Andrew Pollack had an interesting article in the New York Times yesterday that was ostensibly about companies using various techniques to get around regulations surrounding GMOs.  But, that's not what I think the key point of his article is.  Rather, it emphases exactly how hard it is to define what a "GMO" is and it underscores the lack of precision by opponents of the technology who use the term (and no I'm not referring to the folks shown in the Jimmy Kimmel segment that didn't even know what the acronym stands for).  The article also appropriately raises the issue of the costs and entry barriers that exist with the current regulatory regime (a topic I've previously touched on).  

Here's what I wrote about the definitional difficulties a couple months ago in the Milken Review:   

Genetic engineering involves the transfer of a gene (or multiple genes) from one species to
another through synthetic means.
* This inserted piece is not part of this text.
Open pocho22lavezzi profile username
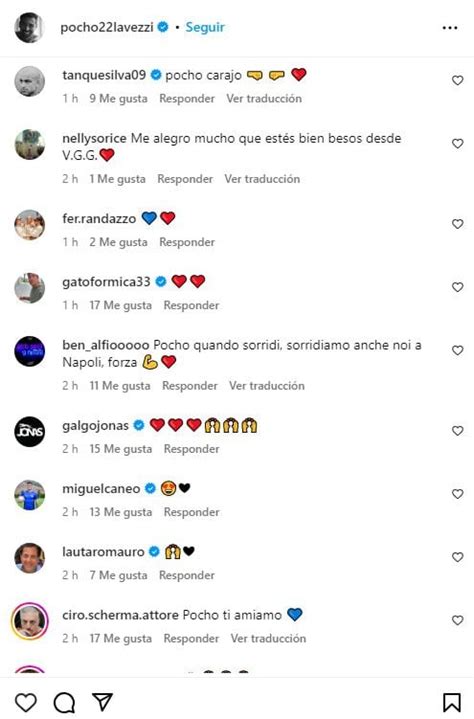Screen dimensions: 474x719 (107, 27)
Just because the process occurs in a lab, it doesn’t follow that the resulting seeds couldn’t have been produced by “natural” means. . . . Resistance to certain herbicides, for example, can also be attained, albeit at a slower rate, via traditional plant breeding. Indeed, many strains of rice grown today are conventionally bred to be resistant to herbicides. Traditional plant breeding requires the breeder to find wild or unusual cultivars that display the trait of interest and repeatedly crossbreed them with a commercial variety until getting an offspring that is similar to the original commercial variety yet exhibits the desired trait.

Genetic engineering, by contrast, attempts to speed up the process by moving only those genes of interest into the commercial variety. Sometimes these genes come from wild
variants of the same species (using so-called cisgenic technology) or from entirely different species (using transgenic technology) [Pollack’s NYT article seems to mainly be about gene editing - turning on and off genes already present in a plant]. As the comparison of cisgenic and transgenic technologies suggest, the dividing line between what is and what is not genetically engineered is fuzzy and somewhat arbitrary: Transgenic is often considered genetic engineering, whereas cisgenic is not, despite the fact that both approaches use the same methods and differ only in the origin of the genes transferred.
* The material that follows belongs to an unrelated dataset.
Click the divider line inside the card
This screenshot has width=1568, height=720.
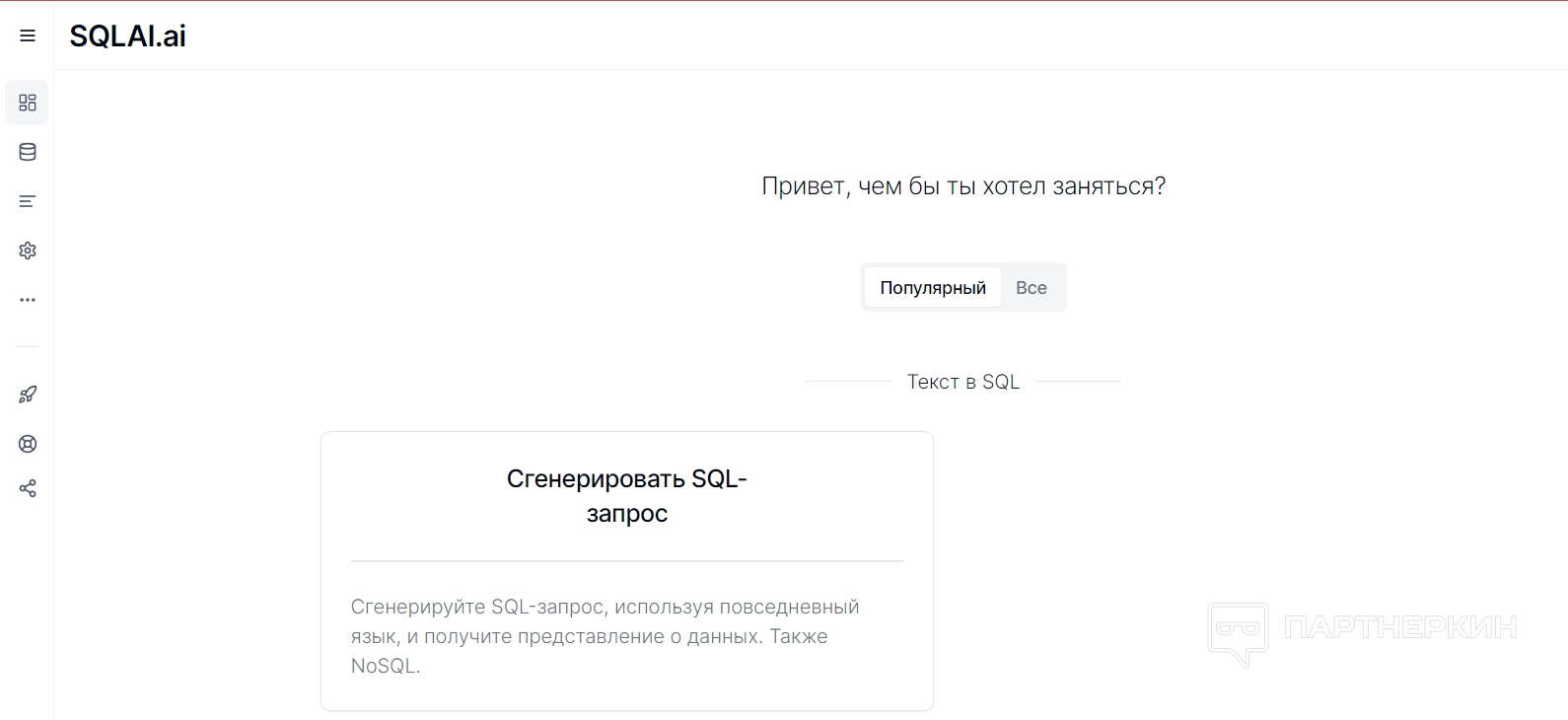click(x=627, y=561)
Some of the unusual cultivars used in aforementioned conventional crossbreeds are created by mutagenesis – that is, exposing seeds to radiation or to chemicals in hopes of random, beneficial, mutations. This approach has been used for more than half a century and is not considered genetic engineering, nor is it regulated as such. In fact, certified organic
seeds can arise from varieties produced via mutagenesis.

Then, later in the same article . . .

Ultimately, it must be recognized that genetically engineered foods are not a single “thing.” To broadly claim that they cause harm lacks precision (not to mention evidence). One needs to tie a specific genetic alteration to a specific type of harm. It is possible to imagine genetic modifications that could trigger allergies (the purely hypothetical example of inserting a peanut gene into corn comes to mind). But most of the commercially used applications on the market today are not of this sort, and new GE crops that were couldn’t pass regulatory muster.

Some plant researchers from UC Davis were quoted in Pollack's article as saying,

the regulatory framework had become “obsolete and an obstacle to the development of new agricultural products.”